The reason I insist so much on this point is that we cannot compromise on acquiring our cello. It will inevitably impact the notion of pleasure in practicing and interpreting pieces. Learning should not involve struggle or suffering.

Woman playing the cello

My own experience and various encounters have led me to a more Epicurean vision, perhaps even hedonistic for some, regarding learning and practice. It is possible to create beauty without going through suffering.

The lives of various artists in multiple fields, which you have undoubtedly read about in different biographies, are indeed filled with unfortunate episodes, unhappy experiences, and misunderstandings from their contemporaries. These factors make them unique individuals, but not completely fulfilled. Their quest for the absolute in their art and their relationships can be devastating rather than creative.

I am aware that by stating such things, I may incur the wrath of my peers, rightly or wrongly.

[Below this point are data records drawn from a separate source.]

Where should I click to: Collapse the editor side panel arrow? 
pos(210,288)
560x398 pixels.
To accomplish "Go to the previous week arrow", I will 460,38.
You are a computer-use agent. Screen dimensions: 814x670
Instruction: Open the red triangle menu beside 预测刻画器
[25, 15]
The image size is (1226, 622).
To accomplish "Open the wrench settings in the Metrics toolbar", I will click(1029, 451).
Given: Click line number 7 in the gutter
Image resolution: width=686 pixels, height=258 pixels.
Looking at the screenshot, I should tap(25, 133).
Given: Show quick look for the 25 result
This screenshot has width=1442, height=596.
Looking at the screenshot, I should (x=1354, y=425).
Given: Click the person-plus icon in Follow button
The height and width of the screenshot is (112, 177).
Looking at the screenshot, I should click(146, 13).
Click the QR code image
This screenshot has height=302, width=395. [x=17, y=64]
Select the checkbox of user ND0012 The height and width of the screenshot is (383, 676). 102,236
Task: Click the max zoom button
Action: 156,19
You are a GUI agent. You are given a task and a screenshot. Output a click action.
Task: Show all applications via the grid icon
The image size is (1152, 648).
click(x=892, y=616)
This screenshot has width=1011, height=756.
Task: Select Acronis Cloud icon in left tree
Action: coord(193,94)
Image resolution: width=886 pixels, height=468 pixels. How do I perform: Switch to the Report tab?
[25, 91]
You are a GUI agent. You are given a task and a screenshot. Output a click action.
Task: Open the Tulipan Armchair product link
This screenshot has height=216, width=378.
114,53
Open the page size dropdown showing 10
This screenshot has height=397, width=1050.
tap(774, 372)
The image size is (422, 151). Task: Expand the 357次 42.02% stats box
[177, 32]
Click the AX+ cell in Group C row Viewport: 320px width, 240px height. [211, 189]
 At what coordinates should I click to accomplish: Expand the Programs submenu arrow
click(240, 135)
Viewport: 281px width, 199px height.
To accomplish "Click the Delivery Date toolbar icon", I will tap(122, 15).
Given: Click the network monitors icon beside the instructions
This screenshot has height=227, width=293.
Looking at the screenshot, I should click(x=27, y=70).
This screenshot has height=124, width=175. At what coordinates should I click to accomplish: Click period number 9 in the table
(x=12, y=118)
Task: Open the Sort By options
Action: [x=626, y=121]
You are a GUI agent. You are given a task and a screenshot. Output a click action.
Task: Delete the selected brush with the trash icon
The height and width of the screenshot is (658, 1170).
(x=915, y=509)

To soften my remarks, I am not praising ease and dilettantism. After more than 40 years of daily practice, the level achieved does not come without hiccups. "Work is health," as they say. They are right; we achieve nothing without effort and discipline.

It seems easy and, indeed, naive to imagine playing the Bach suites after just two months of cello.

Let's never forget that the foundations must be solid if we want everything to last over time.

Know that every musician will tell you that it is important to question your way of playing every day, to be objective by being attentive, and to truly listen to yourself.

Nothing is guaranteed, and each student is unique. The difficulties of one are not necessarily those of another, and talent and abilities must be exploited to the fullest.

It is the teacher's role to help you and guide you.